With only 15 minutes of prep time, this crunchy Cranberry Apple Brussels Sprouts Salad recipe is a satisfying salad for your holiday table! Cranberries, apples, and pecans combine for a perfect seasonal holiday side dish.
Cranberry Apple Brussels Sprouts Salad is a Satisfying Holiday Salad Recipe
Up until a few years ago, I had never had a Brussels Sprout before! It was never a veggie that my mom served us for dinner, and it wasn’t found on restaurant menus as often until recently. In fact, right up until this post, I’ve been spelling it wrong. I started typing out Brussel Sprout Salad but learned that it’s always Brussels. The more you know …
Back to the point. When my husband finally decided to give Brussels sprouts a try and actually really loved them pan roasted, I decided it was time to start experimenting with a few different Brussels sprouts recipe to add into our rotation, including a few tasty Brussels sprouts salads.

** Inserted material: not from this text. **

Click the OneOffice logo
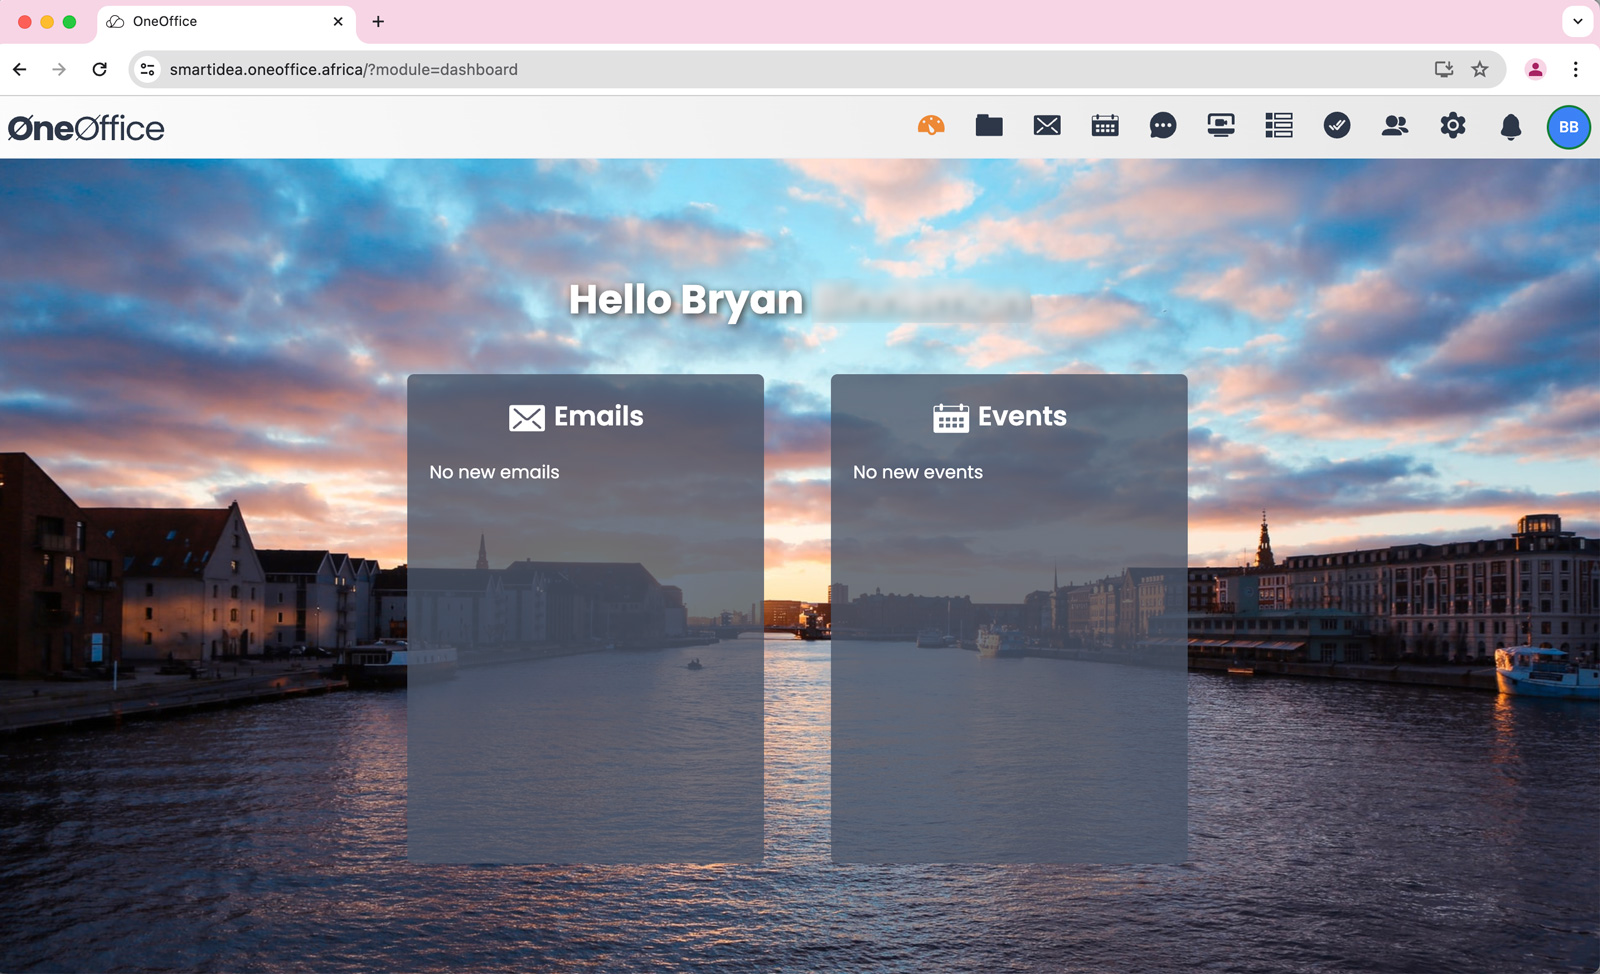This screenshot has height=974, width=1600. tap(86, 128)
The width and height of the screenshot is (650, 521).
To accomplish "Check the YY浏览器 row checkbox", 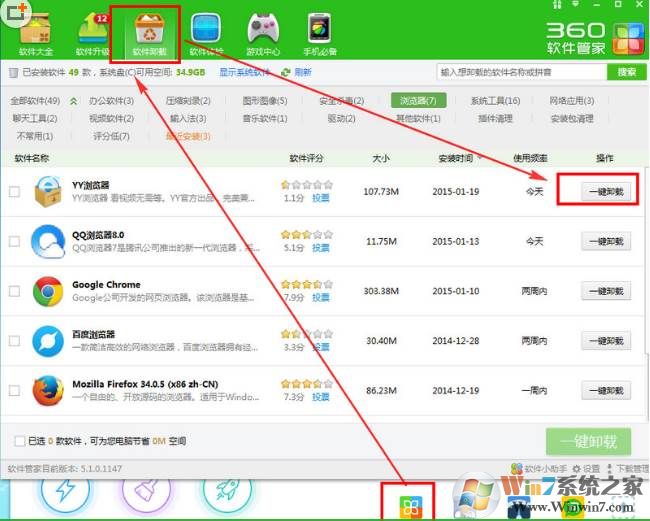I will tap(14, 192).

Bryan was really skeptical of this dish at first. He’s not a huge salad eater anyway, so the idea of making a salad with Brussels sprouts weirded him out a bit. He was pleasantly surprised though!
Brussels sprouts salads have a wonderful crunch to them, made even crunchier with tart green apples and pecans. Add in sweet dried cranberries and pomegranate seeds and you have a gorgeous seasonal salad that would make a great holiday salad.
For regular family dinners, we just use our favorite Italian salad dressing. When making this Cranberry Apple Brussels Sprout Salad for Thanksgiving or Christmas, I want to give this recipe for Creamy Apple Cider Vinaigrette a try or this Creamy Maple Balsamic Vinaigrette. Maple dressing with a little crumbled bacon actually sounds perfect to me right about now!
HOW TO SHRED BRUSSELS SPROUTS FOR A SALAD:
Several grocery stores sell shredded Brussels sprouts that you can purchase in a bag, but I prefer to shred them myself at home for Brussels sprouts salad. First, because I find that they’re fresher and taste better. Second, I find that putting in the little bit of prep work myself makes them more economical as well.
I have found that I can shred and wash them and keep them in a ziploc bag in the fridge for up to a week, so you can definitely do the prep work ahead of time for the holidays. Just make sure you dry them well after rinsing.
Here is the simple process for shredding them without any need to remove the core, which speeds up the process a TON!
- With a sharp, chef knife, trim off the bottom of the core. About 1/4″.
- Remove tough, loose leaves and discard.
- Cut the Brussels sprout in half.
- Lay flat and thinly slice from top to core to create shreds.
You can also cut them in half and run the Brussels sprouts through your food processor OR cut them with a mandolin slicer. Lots of easy options for your preference.
TIP: If you don’t like core in your Brussels sprout salad which can be extra crunchy, I recommend getting this core removal tool! It easily removes the core from the Brussels sprouts. Just use it as step 1!
KITCHEN GADGETS HELPFUL FOR MAKING THIS RECIPE:
Good Chef Knifes – A sharp chef knife will make shredding your Brussels sprouts easy work!
Core Removal Tool – If you don’t like the crunchier core pieces in your salad, this tool will save you a lot of time and effort.
YOU MIGHT ALSO ENJOY THESE OTHER SALAD RECIPES:
- Tossed Caprese Salad
- Caesar Vinaigrette
- Holiday Honeycrisp Salad
- Pomegranate Pear Salad
- Persimmons and Watercress Salad with Candied Walnuts
Crunchy and Delicious Brussels Sprouts Salad!
- 1 pound Brussels Sprouts, (bottom cut off, tough outer leaves removed and chopped into thin slices)
- 1/2 cup dried cranberries
- 1 green apples (chopped)
- 1/2 cup pecans (chopped)
- 1/4 cup pomegranate arils
- Place chopped brussels sprouts, cranberries, apples, pomegranate arils, and pecans into bowl and mix.
- Toss with salad dressing of your choice. We used our favorite Italian salad dressing.